DOCUMENT TEXT:
# Functions and Function Pointers

Since a function pointer is a valid type, we can pass function pointers as arguments to functions and can also return them from functions.

## Passing Function Pointers to Functions

Recall that the syntax for declaring a function ponter is:

``return_type (*ptr_name) (args);``

Where `ptr_name` is the new variable name for a function pointer that returns something of type `return_type` and that takes the argument types described in `args`. We can similarly accept a function pointer as an argument to a function using the same syntax.

For example, consider the following program:

``````#include <stdio.h>

int plus(int a, int b) {
return a + b;
}

int minus(int a, int b) {
return a - b;
}

int times(int a, int b) {
return a * b;
}

int divide(int a, int b) {
return a / b;
}

//op is a function pointer to a function that takes two integer arguments
//and returns an integer result
int doOperation(int (*op)(int, int), int x, int y) {

//calls the function pointed to by op and returns the result
return op(x, y);
}

int main() {
int num1 = 3;
int num2 = 4;

printf("Added result: %d\n", doOperation(plus, num1, num2));
printf("Multiplied result: %d\n", doOperation(times, num1, num2));

return 0;
}``````

The code above will print:

``````Added result: 7
Multiplied result: 12``````

The above example might seem unnecessarily complicated, as we could have directly called `plus` and `times` from `main` and bypassed the `doOperation` function altogether. However, using function pointers as arguments can be very powerful – for example, the `stdlib` library defines a `qsort` function that accepts a comparator function pointer as an argument. This way, we can use the same sorting function to sort in a variety of ways – ascending order, descending order, by length, etc. – by passing in a different comparator function pointer.

Extracted records
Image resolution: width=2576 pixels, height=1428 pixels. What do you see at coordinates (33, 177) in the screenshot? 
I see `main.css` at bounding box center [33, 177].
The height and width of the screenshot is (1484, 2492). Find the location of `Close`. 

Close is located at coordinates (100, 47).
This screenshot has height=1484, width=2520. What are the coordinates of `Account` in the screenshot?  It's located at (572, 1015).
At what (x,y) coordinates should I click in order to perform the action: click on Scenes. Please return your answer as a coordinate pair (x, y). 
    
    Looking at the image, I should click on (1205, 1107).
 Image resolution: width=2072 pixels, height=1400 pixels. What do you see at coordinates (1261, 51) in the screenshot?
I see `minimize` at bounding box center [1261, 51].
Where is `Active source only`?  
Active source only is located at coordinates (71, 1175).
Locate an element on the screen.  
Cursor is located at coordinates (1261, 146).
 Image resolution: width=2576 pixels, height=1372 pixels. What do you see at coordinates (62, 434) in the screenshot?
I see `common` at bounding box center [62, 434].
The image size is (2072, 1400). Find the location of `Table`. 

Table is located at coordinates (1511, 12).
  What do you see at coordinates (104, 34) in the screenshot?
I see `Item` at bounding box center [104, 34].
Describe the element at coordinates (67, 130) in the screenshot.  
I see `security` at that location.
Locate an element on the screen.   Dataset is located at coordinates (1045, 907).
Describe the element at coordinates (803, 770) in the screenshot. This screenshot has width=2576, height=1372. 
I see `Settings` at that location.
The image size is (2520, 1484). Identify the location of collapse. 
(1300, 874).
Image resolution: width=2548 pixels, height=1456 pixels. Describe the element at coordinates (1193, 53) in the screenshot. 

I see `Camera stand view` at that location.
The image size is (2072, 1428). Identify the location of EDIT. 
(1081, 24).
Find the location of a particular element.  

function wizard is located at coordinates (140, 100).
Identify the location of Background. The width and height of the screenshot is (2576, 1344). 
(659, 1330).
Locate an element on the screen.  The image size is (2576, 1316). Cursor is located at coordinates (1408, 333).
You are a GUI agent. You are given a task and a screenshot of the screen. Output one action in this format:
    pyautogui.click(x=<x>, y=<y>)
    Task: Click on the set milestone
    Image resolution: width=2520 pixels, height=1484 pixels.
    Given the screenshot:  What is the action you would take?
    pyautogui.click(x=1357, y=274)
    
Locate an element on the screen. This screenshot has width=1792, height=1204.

YOUR OBJECTIVE: Rewrite the function pointers text, starting at the words "Since a function" and stopping after "the same syntax.", with "ptr_name" changed to "fn_ptr".

SOLUTION TO THE PROBLEM:
Since a function pointer is a valid type, we can pass function pointers as arguments to functions and can also return them from functions.

## Passing Function Pointers to Functions

Recall that the syntax for declaring a function ponter is:

``return_type (*fn_ptr) (args);``

Where `fn_ptr` is the new variable name for a function pointer that returns something of type `return_type` and that takes the argument types described in `args`. We can similarly accept a function pointer as an argument to a function using the same syntax.